This male character - "a middle-aged guy, looking a little worse for wear" - is guardian to a young girl, and the pair are fugitives.

After seeking safe shelter in an abandoned mine shaft, Winton says the man and child realise they're not alone and are taken prisoner.

"Essentially, the novel is the story told by this guy through a long day and a long night, telling stories to explain himself to give his bona fides and probably also to explain his own life to himself."

Juice's narrator reflects on his childhood in Western Australia and his beloved mother - "the uber-competent warrior mother who's appeared in my work before".

"Also he's telling the story to save his own life because he's pretty sure that if he can't get through to the guy who's taken him and the girl captive, he'll be killed come morning."

Readers of Juice shouldn't expect a happy ending, Winton says.

"The book, rather typically I'm afraid, ends on a knife's edge.
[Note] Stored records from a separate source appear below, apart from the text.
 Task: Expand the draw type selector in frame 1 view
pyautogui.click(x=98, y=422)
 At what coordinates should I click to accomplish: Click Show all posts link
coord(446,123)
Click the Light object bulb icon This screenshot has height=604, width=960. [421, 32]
I'm not really a provider of closure. I haven't been for my artistic life. I think it's a figment. I think it's a false consolation."

For Winton, Juice has a "defiantly hopeful" quality, despite the story world's harshness.
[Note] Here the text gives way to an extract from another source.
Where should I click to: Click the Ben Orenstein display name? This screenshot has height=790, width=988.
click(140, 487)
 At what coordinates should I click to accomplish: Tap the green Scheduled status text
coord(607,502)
As an "activist in the shadows", Winton sees reasons to remain hopeful about what humanity can still action and achieve.

"Are we good enough for our moment? Are we going to screw this up? Are we going to lose the world on our watch? Are we going to consign our descendants to hell? Or are we better than that?

"I think the world is good and I think people are good. They are lazy and they've been trained to be passive because that's what suits the people who profit from our passivity.
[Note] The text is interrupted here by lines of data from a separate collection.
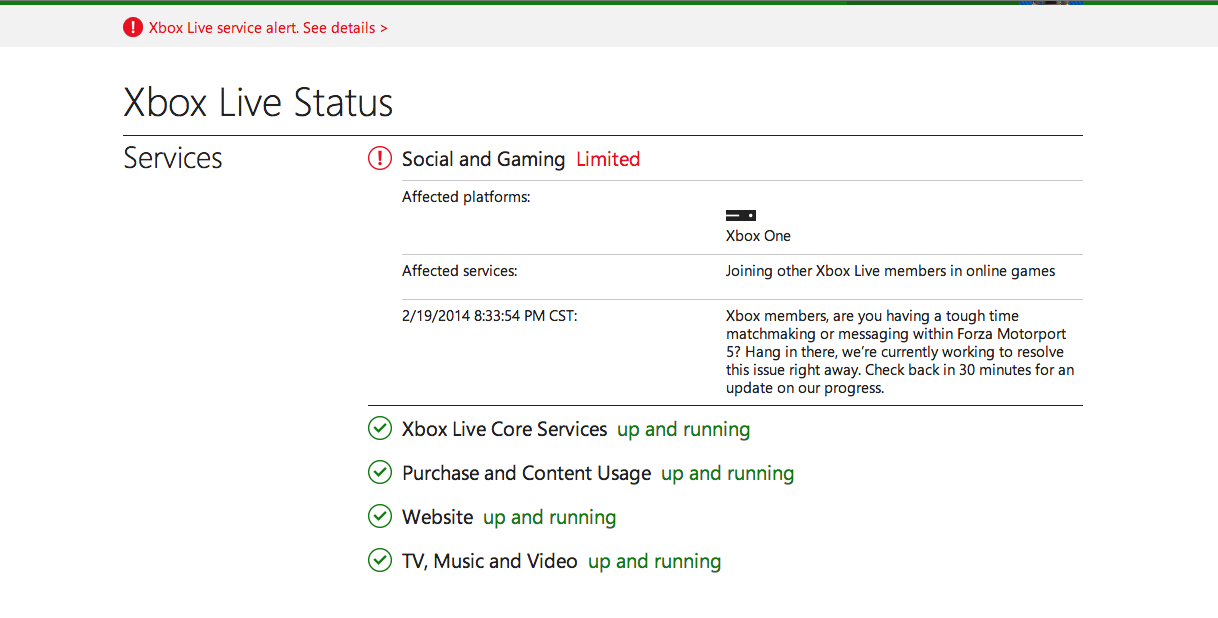Click the 'Xbox Live Status' page heading

point(258,103)
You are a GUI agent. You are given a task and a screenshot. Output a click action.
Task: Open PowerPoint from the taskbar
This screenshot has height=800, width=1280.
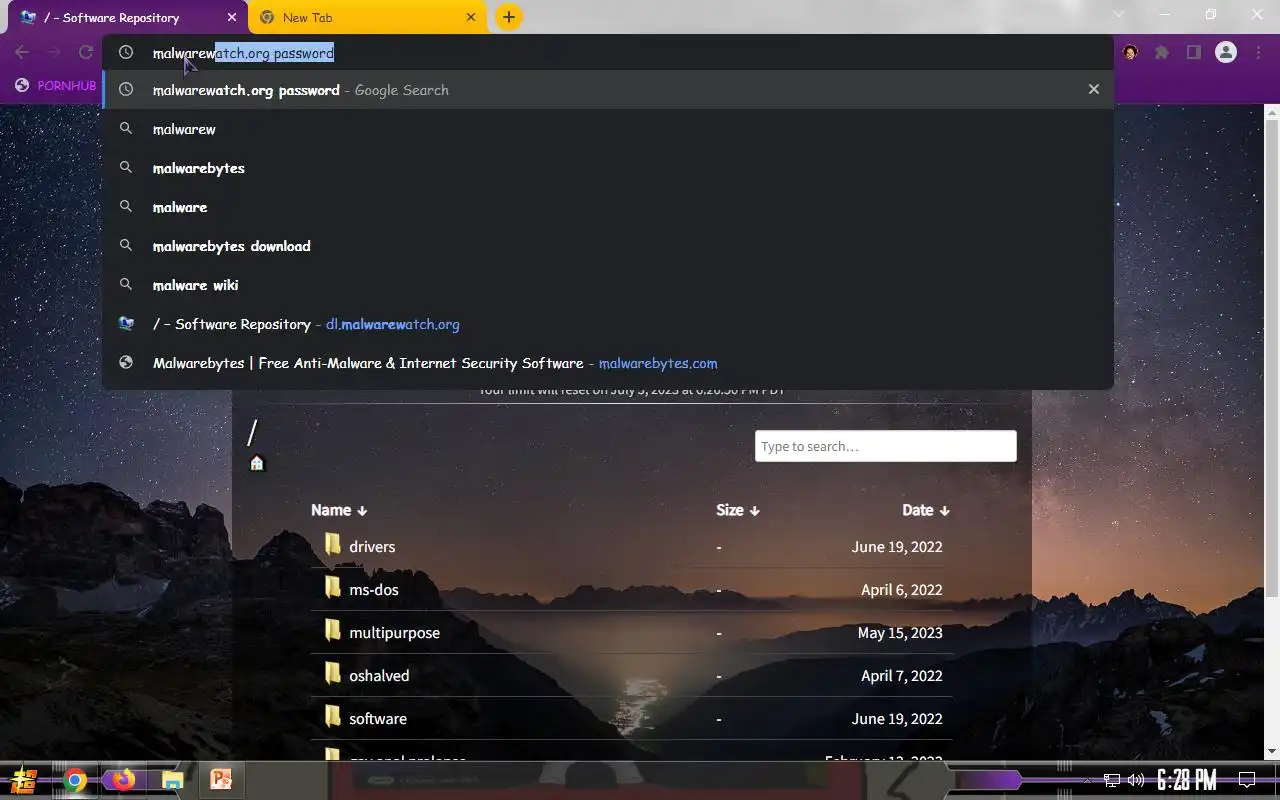click(x=220, y=779)
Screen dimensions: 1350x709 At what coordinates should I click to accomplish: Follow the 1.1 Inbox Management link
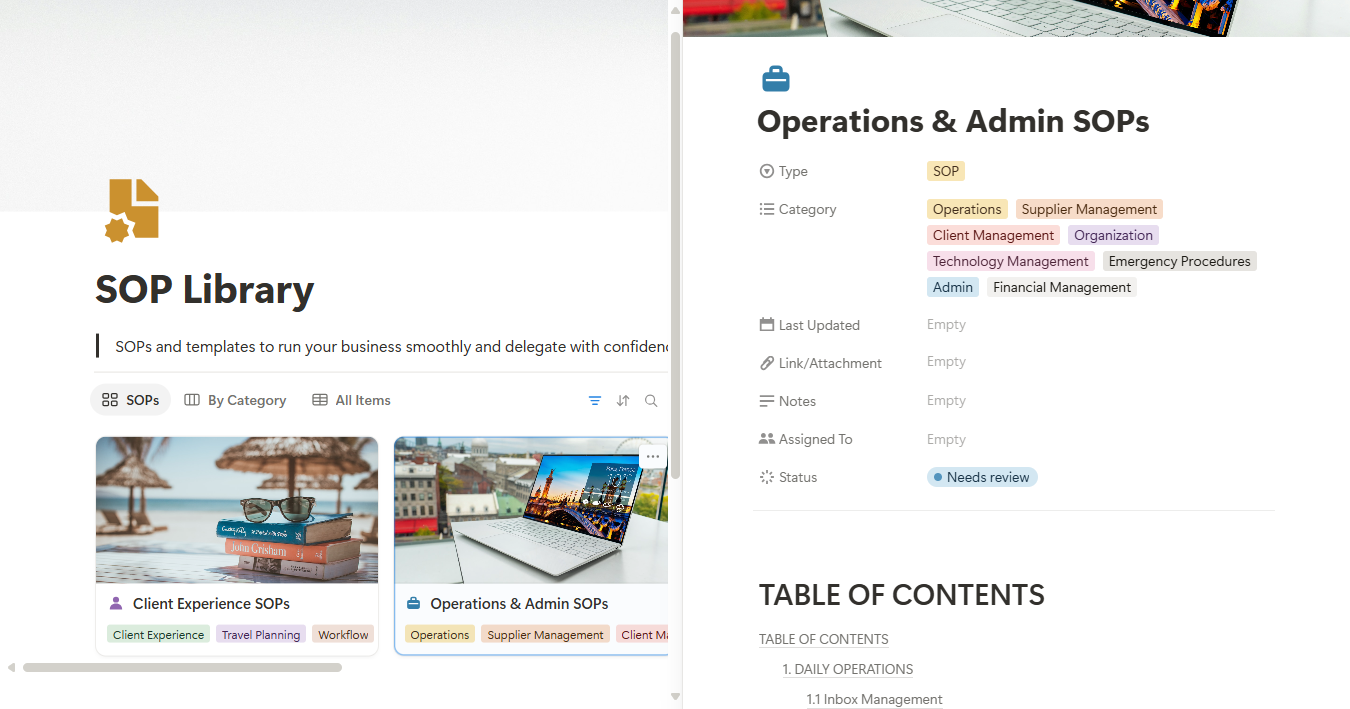874,700
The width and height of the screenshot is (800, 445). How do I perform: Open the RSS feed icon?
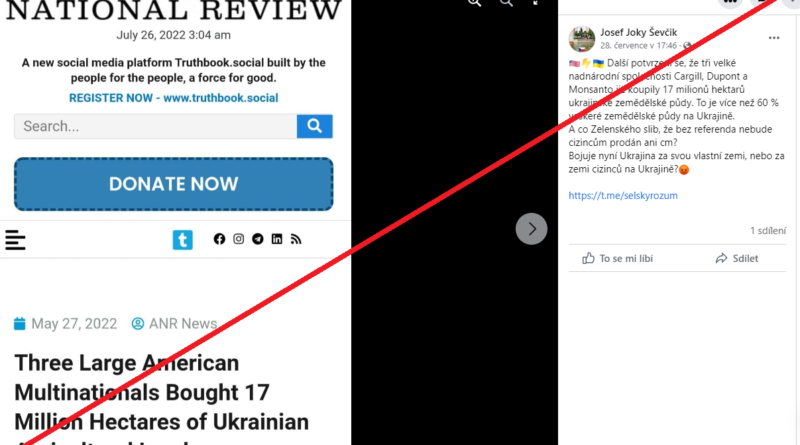[296, 239]
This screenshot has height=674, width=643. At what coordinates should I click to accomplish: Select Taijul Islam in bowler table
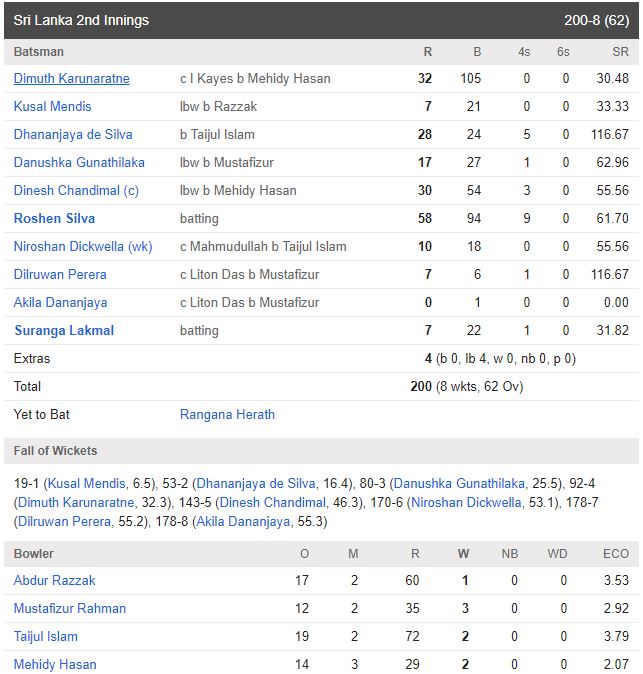[46, 636]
"We all just want to go shopping and not confront that as a global culture - and as a species, we're on the razor's edge"

These days, Winton spends a bit of time wondering what the lives of his six grandkids and their own grandkids will be like.

"What we do now in the next six or seven years will probably determine the fate of the earth and for those who come after us - what kind of lives they can lead, how long their lives will be, what their birth weights will be, what their lifespan will be, what they'll eat, what the temperature of the world will be.

"It's hard to know which way we're going to go. My fervent hope and belief is that we will find ourselves, that we will do the right thing."